Generating BPMN Events Inside the Scripting Environment

When calling external services, there is course a possibility that a failure could occur, and you might want to be able to pass that information back into the workflow and define how to handle it there.

In this example, we’ll have a service that displays the contents of a file and handles FileNotFoundError. We’ll use the diagram event_handler.bpmn and the code in misc/event_handler.py.

As in the previous section, we’ll use the ServiceTask from the spiff package, but we’ll need to extend it. This is where we’ll handle errors.

We define the following error in our XML (we can do this in our modeler):

<bpmn:error id="file_not_found" name="file_not_found" errorCode="1">
  <bpmn:extensionElements>
    <spiffworkflow:variableName>filename</spiffworkflow:variableName>
  </bpmn:extensionElements>
</bpmn:error>

In our scripting enviroment, we’ll implement a “read_file” service. This will of course raise an exception if the requested file is missing, but will otherwise return the contents.

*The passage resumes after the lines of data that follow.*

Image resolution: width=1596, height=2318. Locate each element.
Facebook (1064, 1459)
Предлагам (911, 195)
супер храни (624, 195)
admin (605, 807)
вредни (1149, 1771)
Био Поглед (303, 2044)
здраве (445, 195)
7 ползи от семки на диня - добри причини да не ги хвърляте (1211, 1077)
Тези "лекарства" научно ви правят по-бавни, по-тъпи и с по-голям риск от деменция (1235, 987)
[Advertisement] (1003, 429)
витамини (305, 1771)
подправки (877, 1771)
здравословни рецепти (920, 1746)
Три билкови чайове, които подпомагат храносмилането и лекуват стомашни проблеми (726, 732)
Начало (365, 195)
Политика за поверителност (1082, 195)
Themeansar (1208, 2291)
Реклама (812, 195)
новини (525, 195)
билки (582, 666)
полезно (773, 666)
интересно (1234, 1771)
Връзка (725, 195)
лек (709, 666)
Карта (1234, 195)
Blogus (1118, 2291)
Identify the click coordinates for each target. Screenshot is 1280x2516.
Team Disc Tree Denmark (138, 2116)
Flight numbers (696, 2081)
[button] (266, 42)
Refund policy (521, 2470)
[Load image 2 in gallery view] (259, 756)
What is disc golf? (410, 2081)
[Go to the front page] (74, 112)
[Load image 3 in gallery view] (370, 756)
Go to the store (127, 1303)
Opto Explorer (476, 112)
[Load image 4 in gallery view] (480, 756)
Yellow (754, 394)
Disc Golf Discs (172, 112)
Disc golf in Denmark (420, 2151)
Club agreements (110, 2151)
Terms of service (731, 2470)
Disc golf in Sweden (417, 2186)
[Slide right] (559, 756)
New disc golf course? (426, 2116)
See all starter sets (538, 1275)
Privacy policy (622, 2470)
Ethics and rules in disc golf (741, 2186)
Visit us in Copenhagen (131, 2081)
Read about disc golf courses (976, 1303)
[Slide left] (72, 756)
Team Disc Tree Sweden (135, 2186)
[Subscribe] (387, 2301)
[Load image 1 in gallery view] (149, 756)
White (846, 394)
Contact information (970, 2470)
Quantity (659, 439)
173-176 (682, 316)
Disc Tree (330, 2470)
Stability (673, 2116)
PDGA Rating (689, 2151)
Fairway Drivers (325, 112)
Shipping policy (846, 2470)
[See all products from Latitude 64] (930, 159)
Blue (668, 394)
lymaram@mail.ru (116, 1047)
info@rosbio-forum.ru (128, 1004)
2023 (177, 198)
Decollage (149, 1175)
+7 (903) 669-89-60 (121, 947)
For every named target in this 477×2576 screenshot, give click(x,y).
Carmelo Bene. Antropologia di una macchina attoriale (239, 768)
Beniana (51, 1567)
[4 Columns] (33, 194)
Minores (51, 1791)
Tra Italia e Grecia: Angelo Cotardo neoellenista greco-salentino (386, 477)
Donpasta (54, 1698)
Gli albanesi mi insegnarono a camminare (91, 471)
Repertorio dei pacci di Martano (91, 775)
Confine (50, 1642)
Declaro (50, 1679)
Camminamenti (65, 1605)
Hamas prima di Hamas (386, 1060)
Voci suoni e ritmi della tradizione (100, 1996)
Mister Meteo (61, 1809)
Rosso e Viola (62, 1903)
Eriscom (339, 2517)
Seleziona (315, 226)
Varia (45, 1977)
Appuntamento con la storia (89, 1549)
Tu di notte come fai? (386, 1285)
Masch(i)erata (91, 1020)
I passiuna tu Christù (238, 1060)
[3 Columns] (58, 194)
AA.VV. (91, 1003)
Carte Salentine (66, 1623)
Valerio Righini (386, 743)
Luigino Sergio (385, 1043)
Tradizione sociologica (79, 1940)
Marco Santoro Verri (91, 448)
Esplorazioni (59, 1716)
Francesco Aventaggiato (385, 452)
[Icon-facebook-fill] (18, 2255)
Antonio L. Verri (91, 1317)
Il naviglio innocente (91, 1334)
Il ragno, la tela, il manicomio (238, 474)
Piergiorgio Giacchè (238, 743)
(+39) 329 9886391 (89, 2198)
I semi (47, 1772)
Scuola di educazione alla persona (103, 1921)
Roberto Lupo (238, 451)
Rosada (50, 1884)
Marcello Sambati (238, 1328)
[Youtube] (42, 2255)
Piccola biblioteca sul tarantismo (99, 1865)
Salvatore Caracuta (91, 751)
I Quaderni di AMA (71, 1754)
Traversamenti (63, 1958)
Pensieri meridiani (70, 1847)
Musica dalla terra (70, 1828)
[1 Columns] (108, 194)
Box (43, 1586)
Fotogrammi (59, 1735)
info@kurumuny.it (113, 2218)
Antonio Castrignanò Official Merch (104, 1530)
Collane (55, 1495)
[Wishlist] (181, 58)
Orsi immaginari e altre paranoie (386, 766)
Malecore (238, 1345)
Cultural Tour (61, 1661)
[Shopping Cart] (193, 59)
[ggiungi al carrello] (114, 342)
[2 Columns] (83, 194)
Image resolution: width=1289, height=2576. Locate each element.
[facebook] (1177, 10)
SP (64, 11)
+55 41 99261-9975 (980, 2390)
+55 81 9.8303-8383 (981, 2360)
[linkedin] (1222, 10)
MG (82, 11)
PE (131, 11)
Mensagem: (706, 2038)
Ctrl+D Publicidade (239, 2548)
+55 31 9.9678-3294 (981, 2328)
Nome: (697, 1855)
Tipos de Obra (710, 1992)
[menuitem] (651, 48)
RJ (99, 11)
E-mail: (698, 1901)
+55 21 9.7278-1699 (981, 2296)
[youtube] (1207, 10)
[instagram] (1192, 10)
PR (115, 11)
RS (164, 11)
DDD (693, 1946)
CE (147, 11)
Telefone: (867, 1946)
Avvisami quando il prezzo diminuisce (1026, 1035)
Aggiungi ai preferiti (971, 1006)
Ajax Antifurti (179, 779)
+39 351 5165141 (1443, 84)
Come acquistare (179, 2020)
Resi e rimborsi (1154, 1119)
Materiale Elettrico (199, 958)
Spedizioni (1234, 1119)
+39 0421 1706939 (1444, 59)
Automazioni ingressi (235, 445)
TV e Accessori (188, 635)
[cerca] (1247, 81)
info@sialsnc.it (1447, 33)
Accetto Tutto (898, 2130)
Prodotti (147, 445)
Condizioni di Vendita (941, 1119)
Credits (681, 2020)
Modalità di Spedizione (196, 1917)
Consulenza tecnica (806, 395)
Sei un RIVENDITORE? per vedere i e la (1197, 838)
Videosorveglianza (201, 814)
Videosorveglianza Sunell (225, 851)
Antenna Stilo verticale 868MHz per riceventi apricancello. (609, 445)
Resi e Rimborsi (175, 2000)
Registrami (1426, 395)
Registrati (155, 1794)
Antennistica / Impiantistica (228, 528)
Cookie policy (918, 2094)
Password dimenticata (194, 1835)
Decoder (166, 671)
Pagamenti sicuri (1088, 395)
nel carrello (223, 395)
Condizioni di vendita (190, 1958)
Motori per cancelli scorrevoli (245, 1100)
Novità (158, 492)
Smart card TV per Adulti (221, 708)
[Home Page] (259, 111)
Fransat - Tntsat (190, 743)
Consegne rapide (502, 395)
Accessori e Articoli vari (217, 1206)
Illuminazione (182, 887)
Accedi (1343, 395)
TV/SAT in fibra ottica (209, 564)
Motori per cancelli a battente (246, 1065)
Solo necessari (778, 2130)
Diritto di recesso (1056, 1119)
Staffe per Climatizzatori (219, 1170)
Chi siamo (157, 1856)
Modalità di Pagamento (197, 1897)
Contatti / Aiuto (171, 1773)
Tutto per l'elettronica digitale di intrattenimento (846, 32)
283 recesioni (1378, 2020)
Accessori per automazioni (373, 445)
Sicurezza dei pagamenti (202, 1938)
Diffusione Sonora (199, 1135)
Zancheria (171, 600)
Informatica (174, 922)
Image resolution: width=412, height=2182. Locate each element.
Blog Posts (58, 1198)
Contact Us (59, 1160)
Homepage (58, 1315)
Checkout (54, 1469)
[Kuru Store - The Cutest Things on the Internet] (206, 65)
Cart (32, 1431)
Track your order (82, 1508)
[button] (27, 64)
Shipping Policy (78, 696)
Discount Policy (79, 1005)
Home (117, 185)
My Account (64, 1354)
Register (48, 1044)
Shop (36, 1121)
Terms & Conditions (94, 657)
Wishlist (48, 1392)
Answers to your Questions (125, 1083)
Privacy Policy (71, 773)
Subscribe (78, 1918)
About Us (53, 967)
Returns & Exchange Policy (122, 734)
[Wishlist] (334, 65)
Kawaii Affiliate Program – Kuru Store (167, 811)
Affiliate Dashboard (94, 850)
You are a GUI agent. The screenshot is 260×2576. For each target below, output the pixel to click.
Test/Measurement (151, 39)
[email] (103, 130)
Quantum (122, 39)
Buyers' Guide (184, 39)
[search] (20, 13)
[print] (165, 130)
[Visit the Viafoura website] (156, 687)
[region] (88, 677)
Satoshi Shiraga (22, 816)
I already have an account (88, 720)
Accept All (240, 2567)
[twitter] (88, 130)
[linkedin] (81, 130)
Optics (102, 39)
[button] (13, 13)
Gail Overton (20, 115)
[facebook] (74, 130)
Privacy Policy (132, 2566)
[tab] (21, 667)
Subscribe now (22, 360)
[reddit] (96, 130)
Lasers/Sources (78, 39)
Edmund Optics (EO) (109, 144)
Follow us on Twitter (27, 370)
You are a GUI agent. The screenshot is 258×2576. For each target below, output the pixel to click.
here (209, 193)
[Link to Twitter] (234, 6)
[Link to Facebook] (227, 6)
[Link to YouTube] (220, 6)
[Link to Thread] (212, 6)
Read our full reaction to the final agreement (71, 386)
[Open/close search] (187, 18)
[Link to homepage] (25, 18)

class ServiceTaskEnvironment(TaskDataEnvironment):

    def call_service(self, operation_name, operation_params, context):
        if operation_name == 'read_file':
            return open(operation_params['filename']).read()
        else:
            raise ValueError('Unknown Service')

And here is the code for our task spec.

class EventHandlingServiceTask(ServiceTask):

    def _execute(self, my_task):
        script_engine = my_task.workflow.script_engine
        # The param also has a type, but I don't need it
        params = dict((name, script_engine.evaluate(my_task, p['value'])) for name, p in self.operation_params.items())
        try:
            result = script_engine.call_service(self.operation_name, params, my_task.data)
            my_task.data[self._result_variable(my_task)] = result
            return True
        except FileNotFoundError as exc:
            event_definition = ErrorEventDefinition('file_not_found', code='1')
            event = BpmnEvent(event_definition, payload=params['filename'])
            my_task.workflow.top_workflow.catch(event)
            return False
        except Exception as exc:
            raise WorkflowTaskException('Service Task execution error', task=my_task, exception=exc)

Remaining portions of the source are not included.